A team from Massachusetts Institute of Technology (MIT) say their machine-learning algorithm was able to identify a powerful new antibiotic compound which did not develop any resistance during a 30-day treatment period on mice.
The researchers claim the AI technology is able to work more quickly and efficiently than existing efforts, because it checks more than 100 million chemical compounds in a matter of days to pick out potential antibiotics that kill bacteria.
It was trained specifically to track down possible antibiotic molecules known for being effective against E.coli growth.

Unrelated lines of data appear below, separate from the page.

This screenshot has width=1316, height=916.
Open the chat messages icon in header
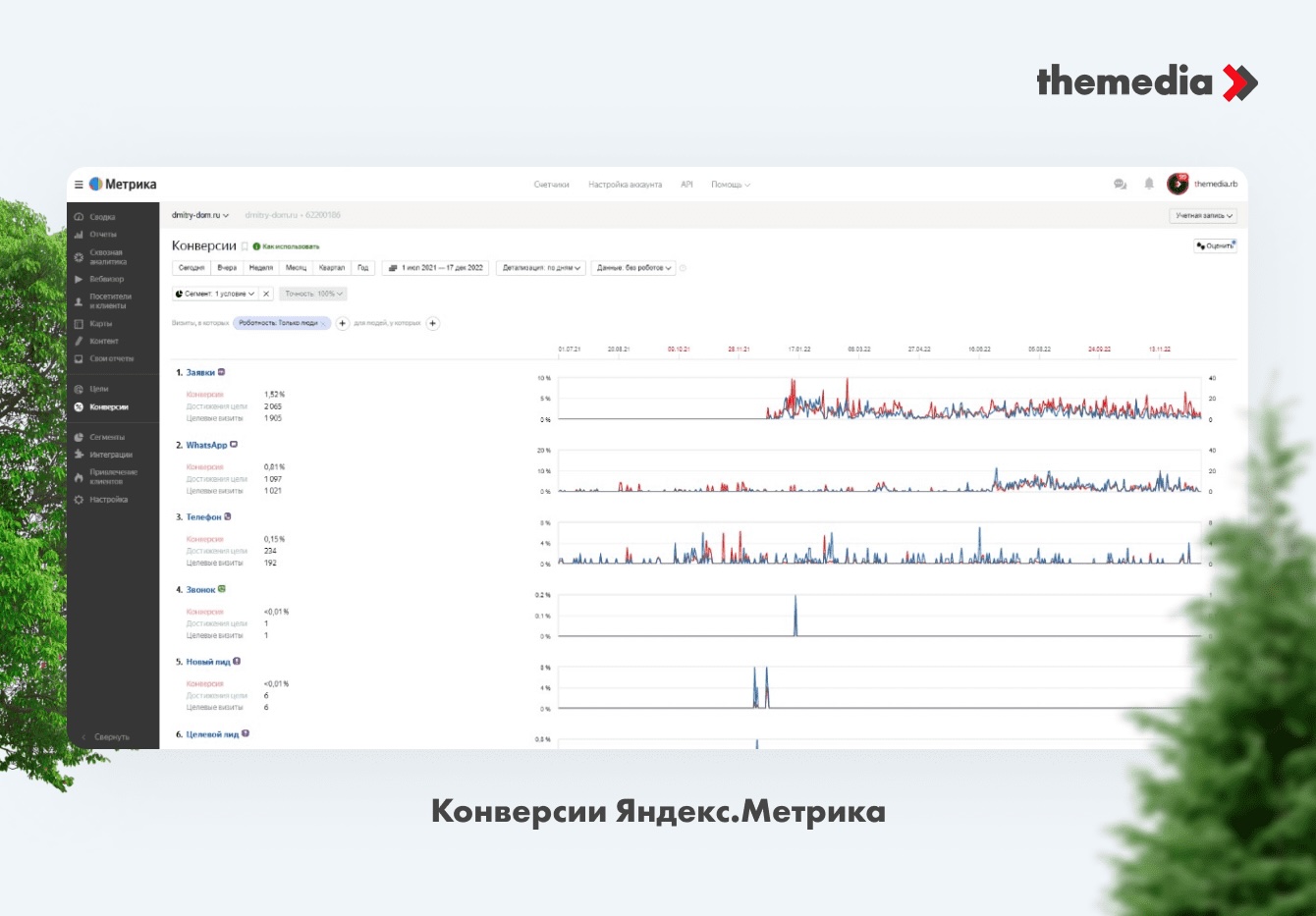(x=1120, y=184)
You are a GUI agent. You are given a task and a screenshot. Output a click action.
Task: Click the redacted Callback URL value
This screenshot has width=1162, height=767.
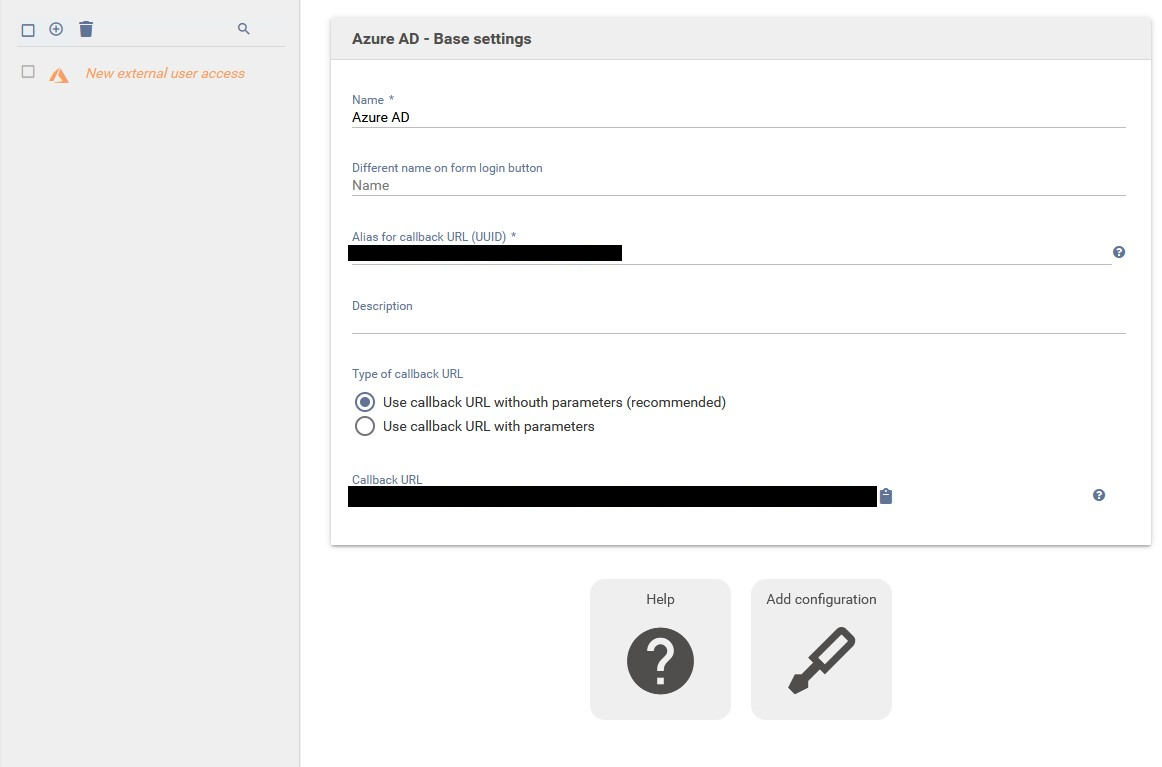[x=612, y=496]
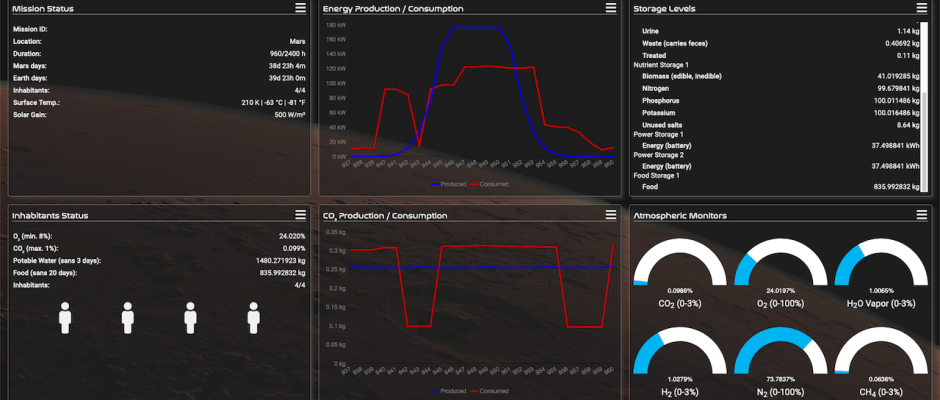Open the Atmospheric Monitors hamburger menu
Screen dimensions: 940x400
[x=922, y=214]
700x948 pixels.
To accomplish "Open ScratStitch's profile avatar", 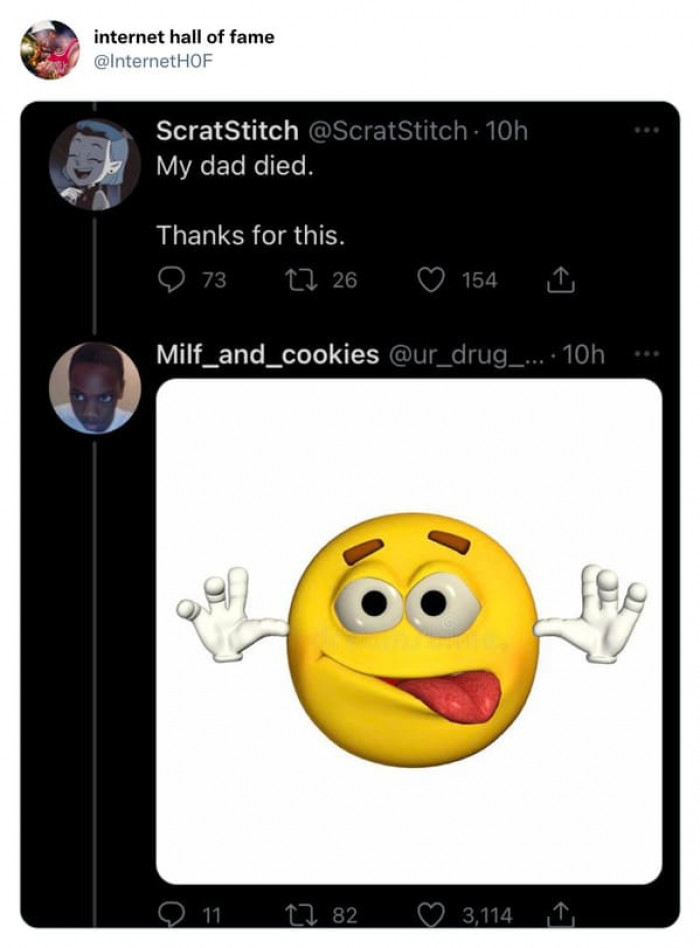I will pyautogui.click(x=95, y=164).
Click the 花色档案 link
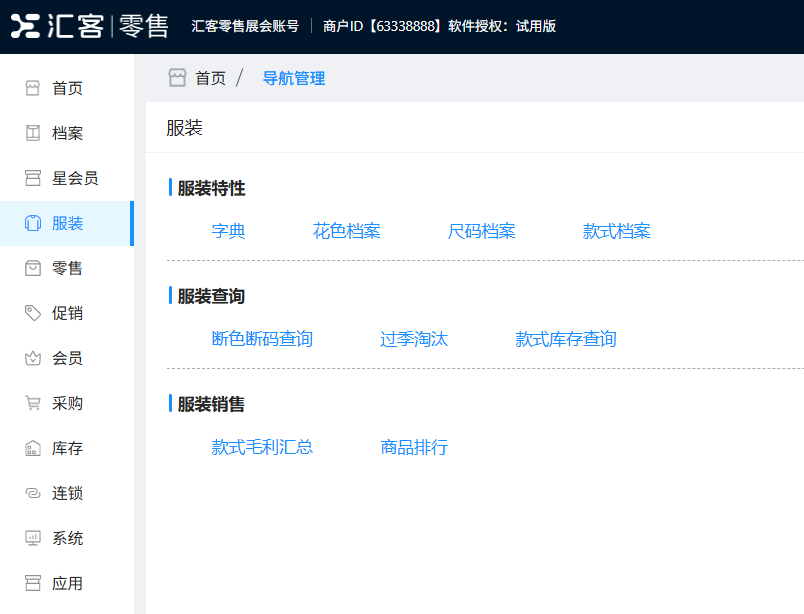Image resolution: width=804 pixels, height=614 pixels. pyautogui.click(x=347, y=230)
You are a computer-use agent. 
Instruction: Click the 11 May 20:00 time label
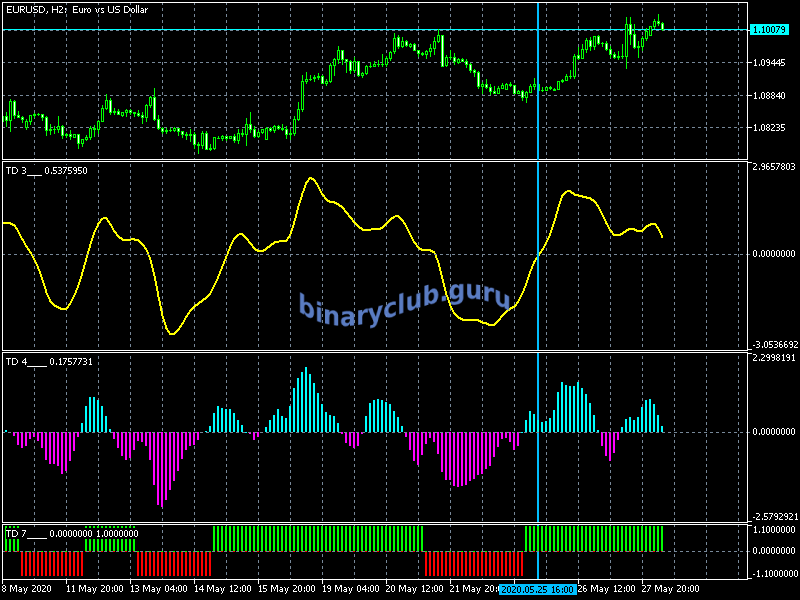(95, 590)
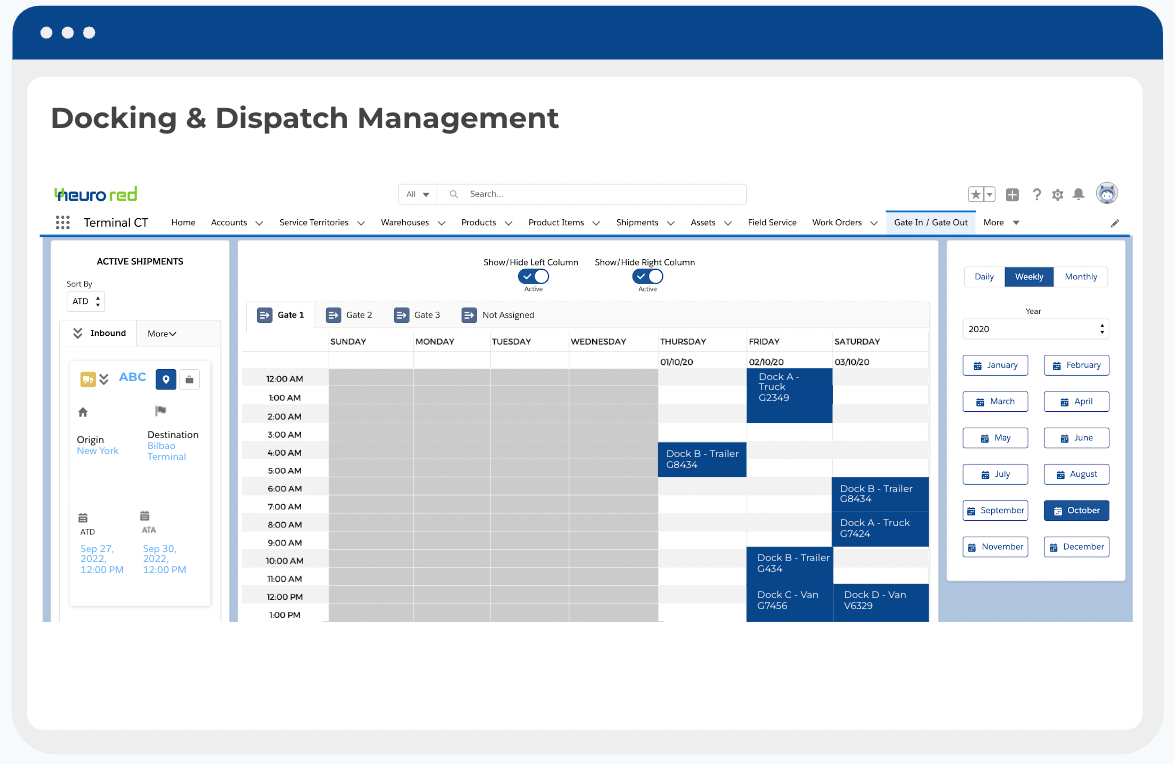Click the global actions plus icon
Image resolution: width=1174 pixels, height=764 pixels.
pyautogui.click(x=1014, y=194)
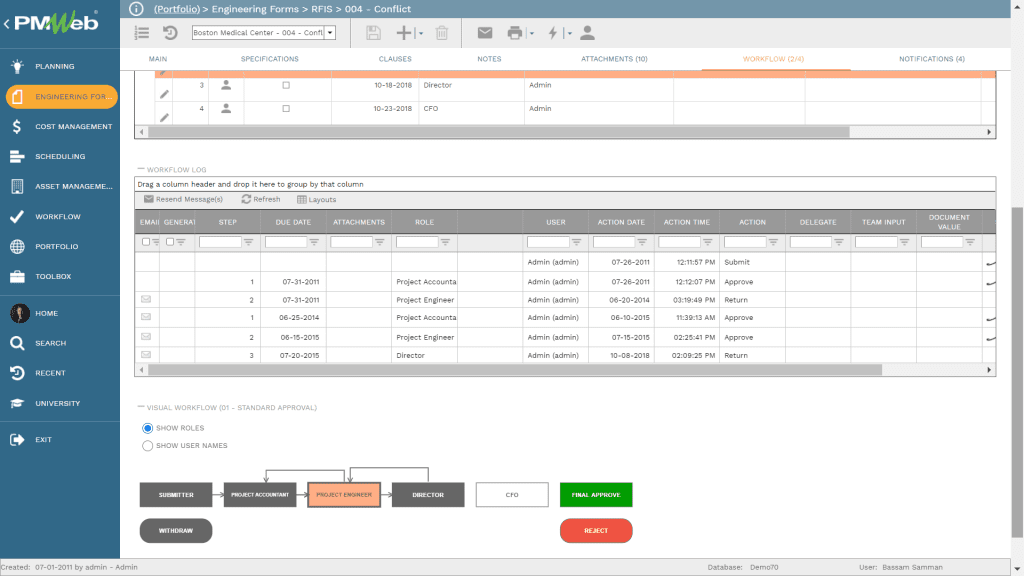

“We’re facing a growing crisis around antibiotic resistance, and this situation is being generated by both an increasing number of pathogens becoming resistant to existing antibiotics, and an anaemic pipeline in the biotech and pharmaceutical industries for new antibiotics,” said MIT’s Professor James Collins, who is also co-founder of an antibiotic drug discovery firm EnBiotix.
“We wanted to develop a platform that would allow us to harness the power of artificial intelligence to usher in a new age of antibiotic drug discovery.
“Our approach revealed this amazing molecule which is arguably one of the more powerful antibiotics that has been discovered.”
The molecule, named halicin, proved effective against E.coli and the team hope to study it further in hope of developing it for use in humans.
The study, published in the journal Cell, said halicin is named after Hal, the AI in the film 2001: A Space Odyssey.
The use of machine-learning to develop drug use could reduce the cost of future antibiotics and open up new markets targeting untreatable diseases.